Superior Tribunal de Justiça

Acórdão

Relator(a)
Ministra Laurita Vaz
Órgão julgador
Quinta Turma
Data do julgamento
22/02/2011
Data de publicação
14/03/2011

STJ – Acórdão, Rel. Ministra Laurita Vaz, Quinta Turma, j. 22/02/2011, p. 14/03/2011

Ementa

ADMINISTRATIVO. PROCESSUAL CIVIL. MANDADO DE SEGURANÇA. INTERPOSIÇÃO PRÉVIA DE RECURSO ADMINISTRATIVO. INEXIGÍVEL. PROCESSOS PERANTE O TRIBUNAL DE CONTAS. OFENSA AOS PRINCÍPIOS DO CONTRADITÓRIO E DA AMPLA DEFESA. INEXISTÊNCIA. APLICAÇÃO DA SÚMULA VINCULANTE N.º 03 DO SUPREMO TRIBUNAL FEDERAL. APOSENTADORIA. ATO COMPLEXO. CONFIRMAÇÃO PELO TRIBUNAL DE CONTAS DA UNIÃO. DECADÊNCIA ADMINISTRATIVA QUE SE CONTA A PARTIR DESSE ÚLTIMO ATO. NÃO-CONFIGURAÇÃO. 1. Não se pode exigir, salvo na hipótese de pendência de exame de recurso dotado de efeito suspensivo, o prévio esgotamento das instâncias administrativas para a busca da tutela de interesses diretamente perante o Judiciário, sob pena de ofensa ao direito fundamental de amplo acesso ao Poder Judiciário, insculpido no inciso XXXV do art. 5.º da Constituição Federal. 2. Não subsiste a alegação de ofensa aos princípios do contraditório e da ampla defesa, ante o teor da Súmula Vinculante n.º 03 do Supremo Tribunal Federal. 3. Esta Corte Superior de Justiça, em consonância com o entendimento consolidado do Supremo Tribunal Federal, firmou a orientação no sentido de que "O ato de aposentadoria consubstancia ato administrativo complexo, aperfeiçoando-se somente com o registro perante o Tribunal de Contas.
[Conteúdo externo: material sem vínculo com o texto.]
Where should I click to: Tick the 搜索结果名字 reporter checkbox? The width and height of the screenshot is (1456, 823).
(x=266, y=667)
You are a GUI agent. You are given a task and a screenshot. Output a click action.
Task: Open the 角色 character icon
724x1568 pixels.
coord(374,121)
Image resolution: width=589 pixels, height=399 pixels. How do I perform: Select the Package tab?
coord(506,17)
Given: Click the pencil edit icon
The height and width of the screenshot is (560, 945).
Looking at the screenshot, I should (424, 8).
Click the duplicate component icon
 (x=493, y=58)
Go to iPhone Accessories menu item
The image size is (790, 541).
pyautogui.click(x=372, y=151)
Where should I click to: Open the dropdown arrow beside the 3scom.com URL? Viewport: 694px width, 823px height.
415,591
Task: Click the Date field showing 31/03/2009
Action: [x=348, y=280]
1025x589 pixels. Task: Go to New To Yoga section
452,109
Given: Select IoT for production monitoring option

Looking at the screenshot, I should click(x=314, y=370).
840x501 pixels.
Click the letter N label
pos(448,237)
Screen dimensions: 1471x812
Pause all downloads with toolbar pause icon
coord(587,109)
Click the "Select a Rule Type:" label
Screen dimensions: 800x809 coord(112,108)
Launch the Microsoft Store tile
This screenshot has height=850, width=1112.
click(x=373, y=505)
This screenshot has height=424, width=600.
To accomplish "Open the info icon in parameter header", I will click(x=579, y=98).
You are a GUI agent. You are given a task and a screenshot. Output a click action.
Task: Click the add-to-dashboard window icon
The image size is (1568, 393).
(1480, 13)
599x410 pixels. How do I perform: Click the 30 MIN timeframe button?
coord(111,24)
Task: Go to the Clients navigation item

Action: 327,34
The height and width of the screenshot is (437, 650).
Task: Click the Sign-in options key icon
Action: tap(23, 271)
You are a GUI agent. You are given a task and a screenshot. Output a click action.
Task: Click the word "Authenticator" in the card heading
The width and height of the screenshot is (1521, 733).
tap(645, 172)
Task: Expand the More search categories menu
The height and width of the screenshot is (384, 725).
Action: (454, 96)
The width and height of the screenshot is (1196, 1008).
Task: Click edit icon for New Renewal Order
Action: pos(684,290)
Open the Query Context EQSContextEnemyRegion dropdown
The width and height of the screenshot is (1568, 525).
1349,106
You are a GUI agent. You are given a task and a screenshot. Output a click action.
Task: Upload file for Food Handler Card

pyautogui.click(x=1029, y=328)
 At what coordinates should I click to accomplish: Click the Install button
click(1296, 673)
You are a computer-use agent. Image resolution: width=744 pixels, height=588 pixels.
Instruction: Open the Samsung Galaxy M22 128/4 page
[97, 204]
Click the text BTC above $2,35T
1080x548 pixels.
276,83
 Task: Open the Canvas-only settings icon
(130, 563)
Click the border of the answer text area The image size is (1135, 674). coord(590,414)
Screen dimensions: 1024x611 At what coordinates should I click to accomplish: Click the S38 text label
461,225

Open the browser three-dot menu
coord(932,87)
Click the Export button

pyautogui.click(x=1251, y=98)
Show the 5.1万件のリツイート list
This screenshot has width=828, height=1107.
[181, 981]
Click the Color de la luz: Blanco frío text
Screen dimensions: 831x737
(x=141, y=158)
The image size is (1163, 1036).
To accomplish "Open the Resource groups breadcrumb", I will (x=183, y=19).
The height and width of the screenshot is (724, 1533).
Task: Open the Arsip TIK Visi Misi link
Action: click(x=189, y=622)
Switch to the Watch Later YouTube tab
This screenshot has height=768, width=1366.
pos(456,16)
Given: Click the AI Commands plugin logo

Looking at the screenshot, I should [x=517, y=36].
Submetido a condição resolutiva, não se operam os efeitos da decadência antes da vontade final da Administração." (STF, MS n.º 25.072/DF, Tribunal Pleno, Rel. Min. MARCO AURÉLIO, DJ de 27/04/2007.) 4. A despeito de o Autor ter se aposentado em 1999, somente em 2005 o Tribunal de Contas, concluindo a formalização do ato complexo de inativação, emitiu juízo no sentido de não registrar a aposentadoria, e, portanto, é de ser afastada a decadência para que a Administração revisse o mencionado ato. 5. Recurso ordinário em mandado de segurança conhecido e desprovido. (RMS n. 23.194/MG, relatora Ministra Laurita Vaz, Quinta Turma, julgado em 22/2/2011, DJe de 14/3/2011.)